Some segments were dull. Two years ago in his first Louisville appearance Alice was strapped into an electric chair. Last year he was hanged. This year he was guillotined. But it was a third-rate magic stunt pulled out of a very old hat.

Some bits are expected: The seven-foot live snake is back this year, and there was a stage full of pieces of store-window dummies for Alice to do lewd things with.

At one point Alice said he was going to prove that the audience was crazier than he was. He threw armloads of rolled posters into the crowd and laughed through the scramble.

Gets his insults

Another time he told the crowd, "I haven't been insulted yet tonight. Let's hear you say the dirtiest thing you can say." And — this is weird — there he stood, alone in the spotlight being sworn and gestured at by a furious crowd in a truly amazing perversion of the way a performer basks in the love of his fans. And the sad thing is, the crowd wasn't offering any particularly interesting, inventive language.

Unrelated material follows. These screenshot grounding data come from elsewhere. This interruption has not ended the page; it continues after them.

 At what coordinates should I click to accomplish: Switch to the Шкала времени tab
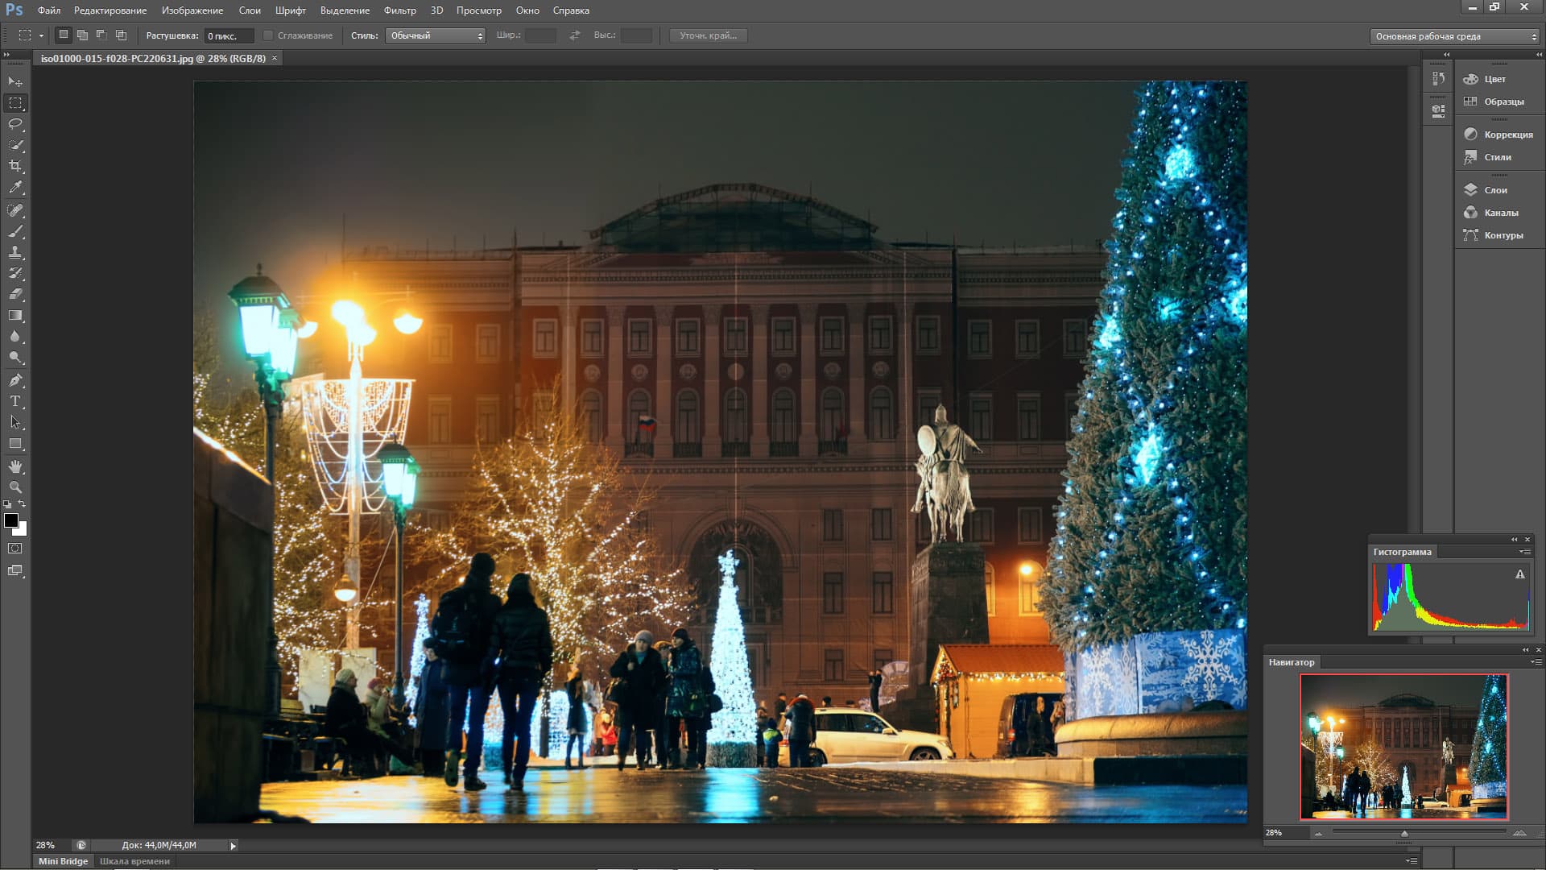pos(134,861)
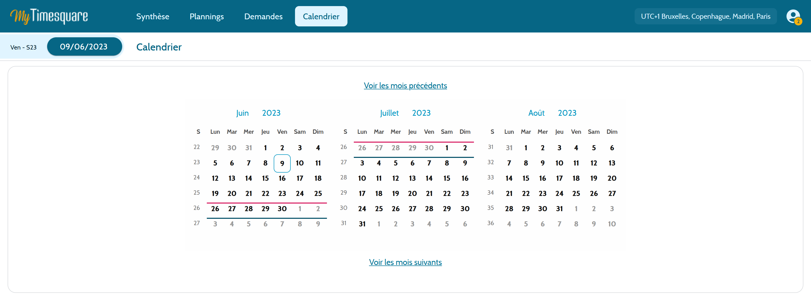Click Voir les mois suivants link

pyautogui.click(x=405, y=262)
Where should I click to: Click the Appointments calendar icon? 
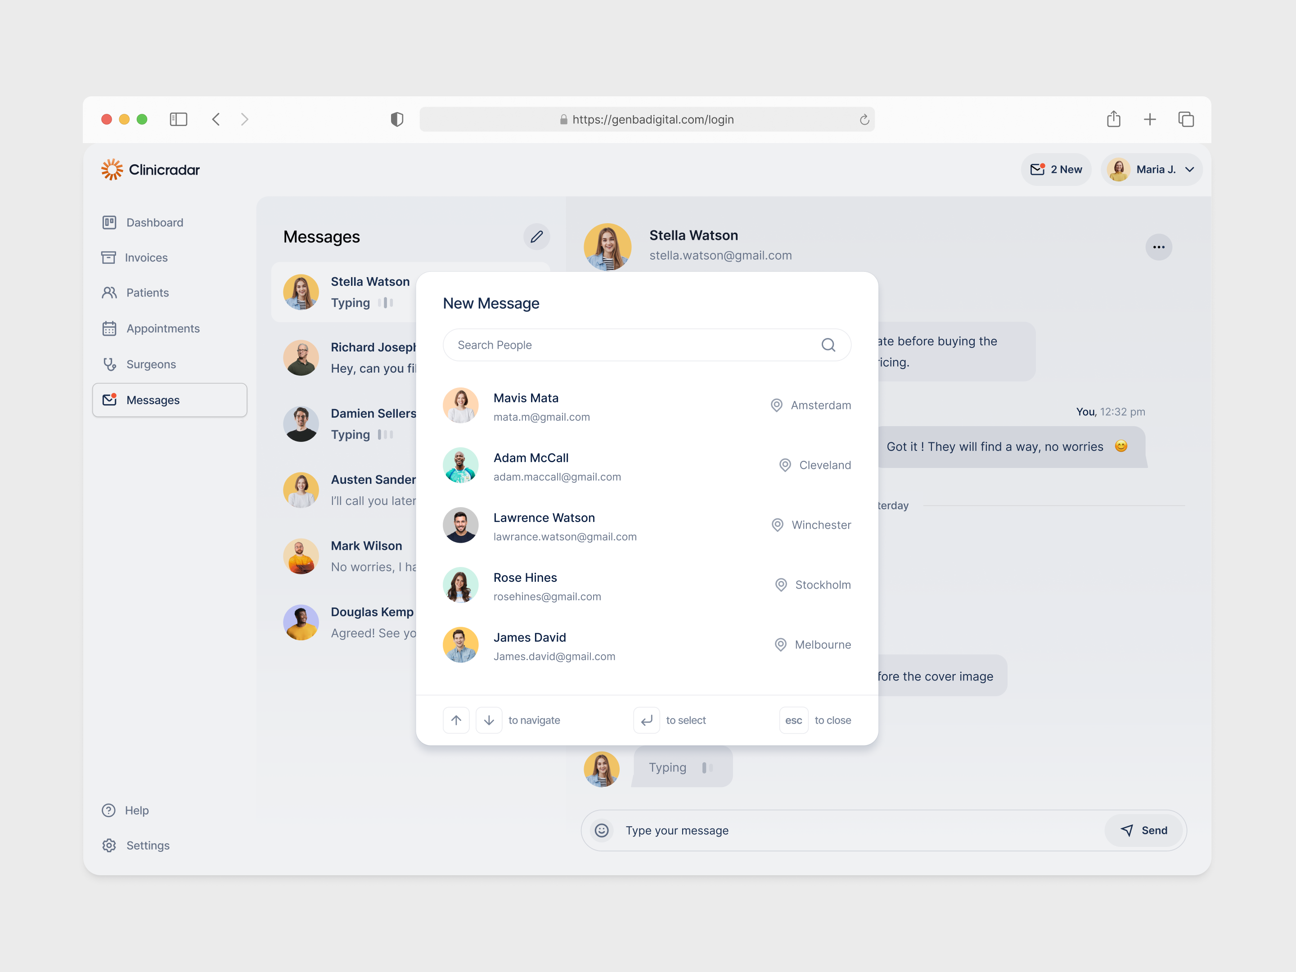(109, 328)
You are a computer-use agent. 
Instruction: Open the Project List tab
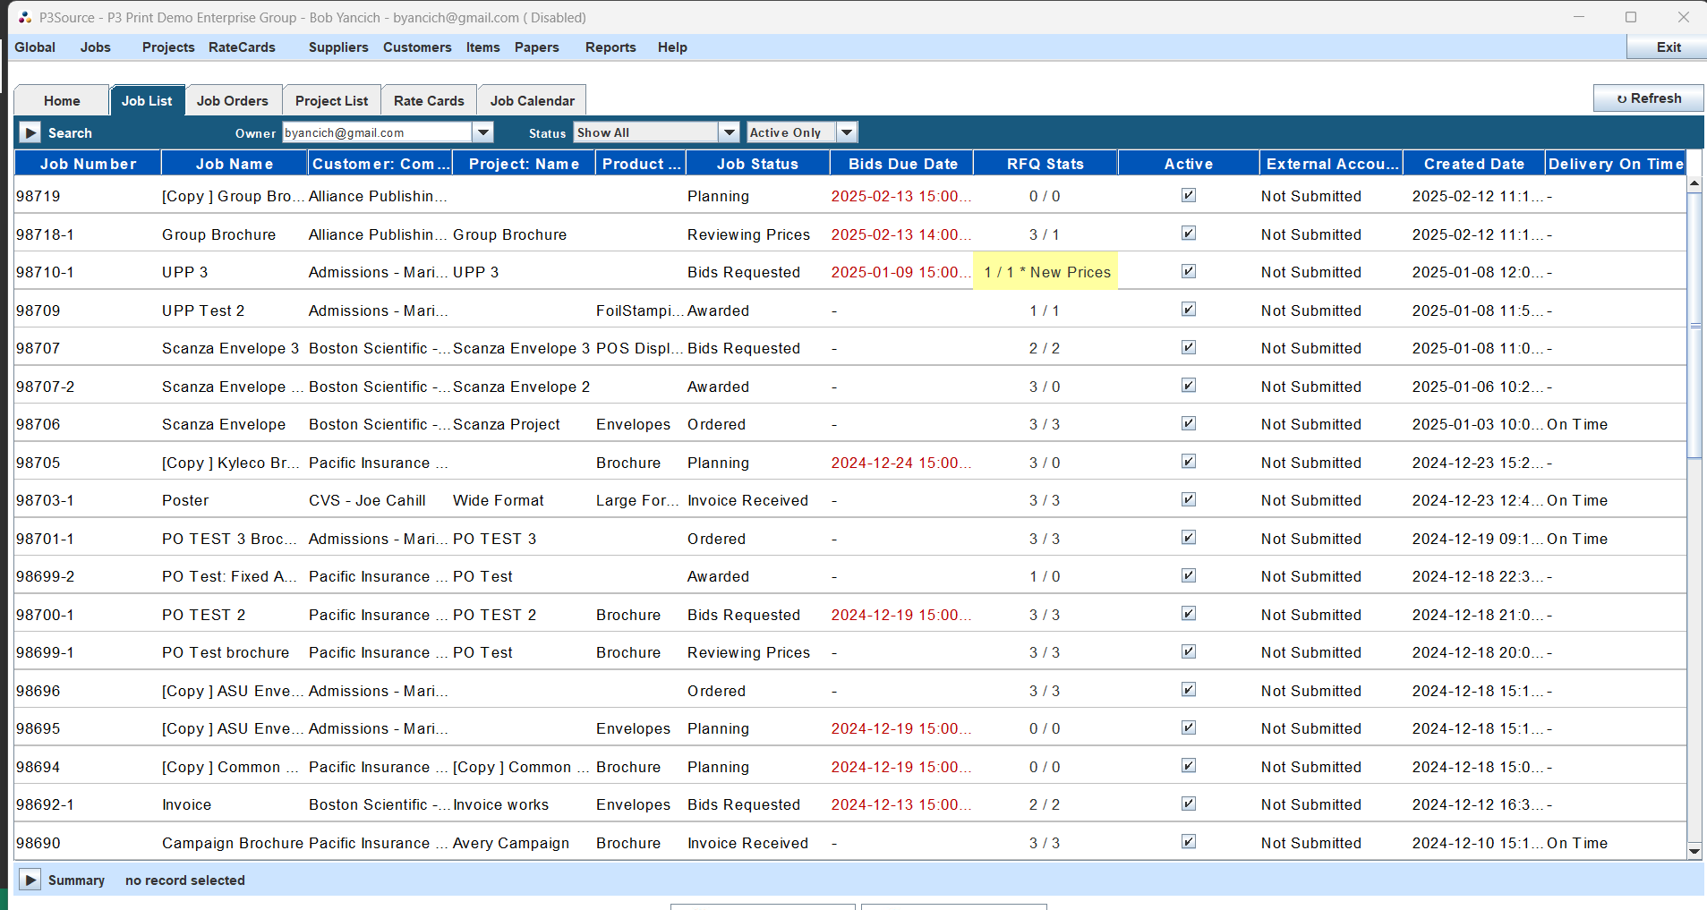(330, 100)
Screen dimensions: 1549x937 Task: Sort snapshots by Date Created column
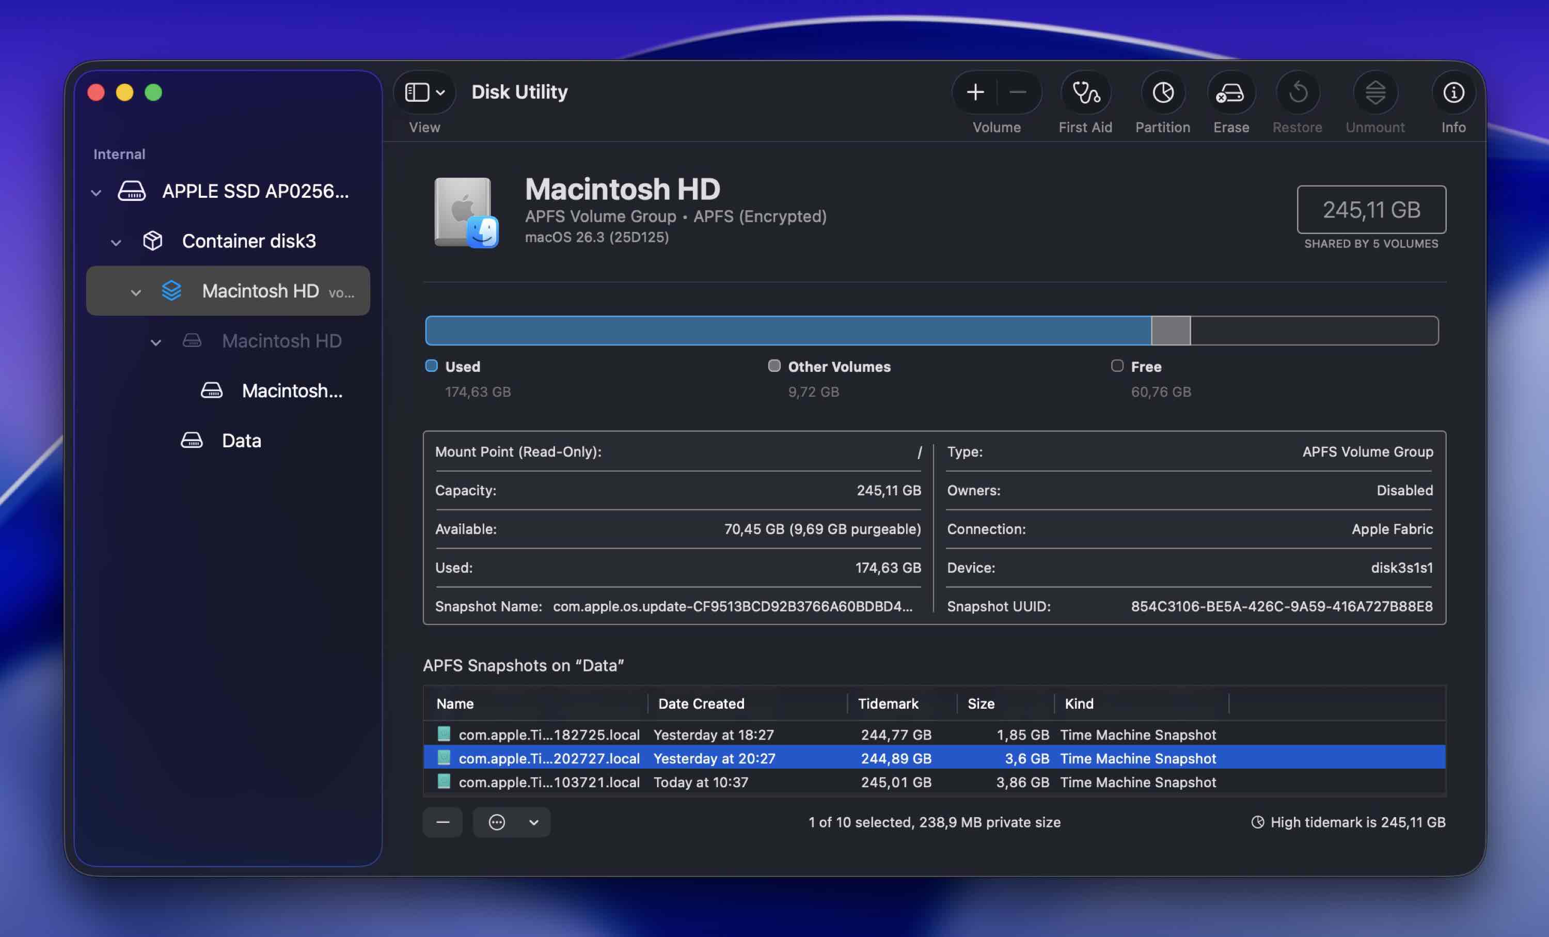pyautogui.click(x=701, y=703)
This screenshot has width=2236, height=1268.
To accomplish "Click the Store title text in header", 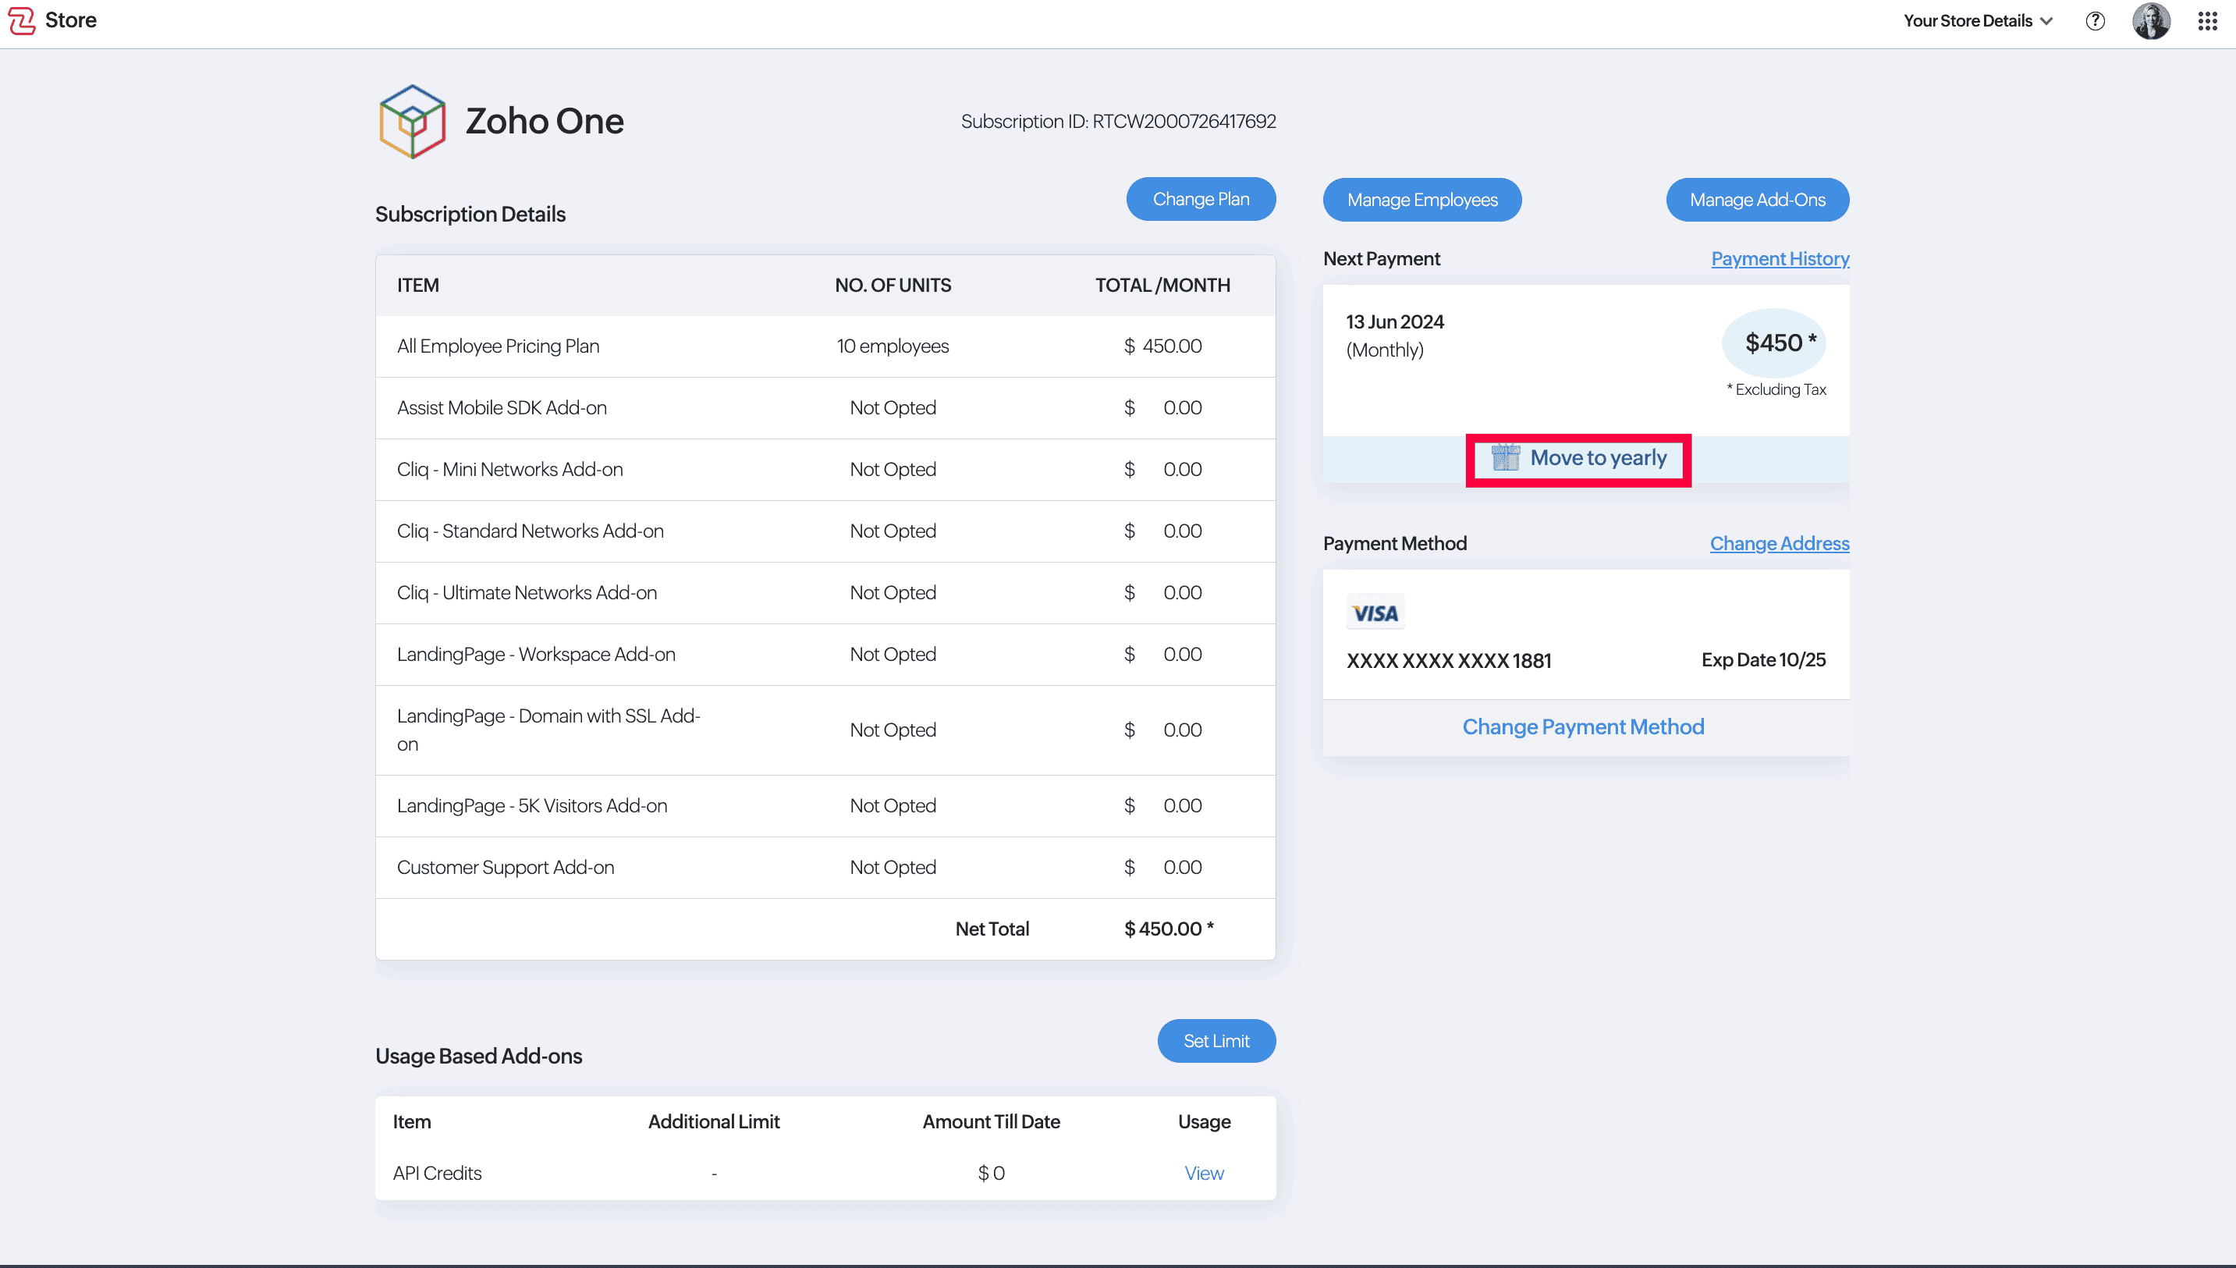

Act Three — Alice is a Real Person. Time: Very early this morning. Scene: A downtown motel room. Alice Cooper sits, wrapped in a big towel, wearing sunglasses, watching TV. Down the hall a record company publicity man tends bar for a party that sputters for lack of a star.

Some conclusions:

Elvis Presley shook his hips and teens knew it was him and them against the world. Alice Cooper draws his dividing line the same way — by being gross and shocking. His act says, "You and I can understand this but your parents would be upset." Reason enough right there for any kid to lay out $6 for a ticket. We haven't come very far in a generation.

Alice Cooper is not a great satirist of Middle America or the Generation Gap or contemporary sexuality or anything. And the third time around, he has begun to satirize himself.

Flo and Eddie are funnier satirists. And they sing better, too.

Teen-agers of Louisville, REALLY want to cut up a doll?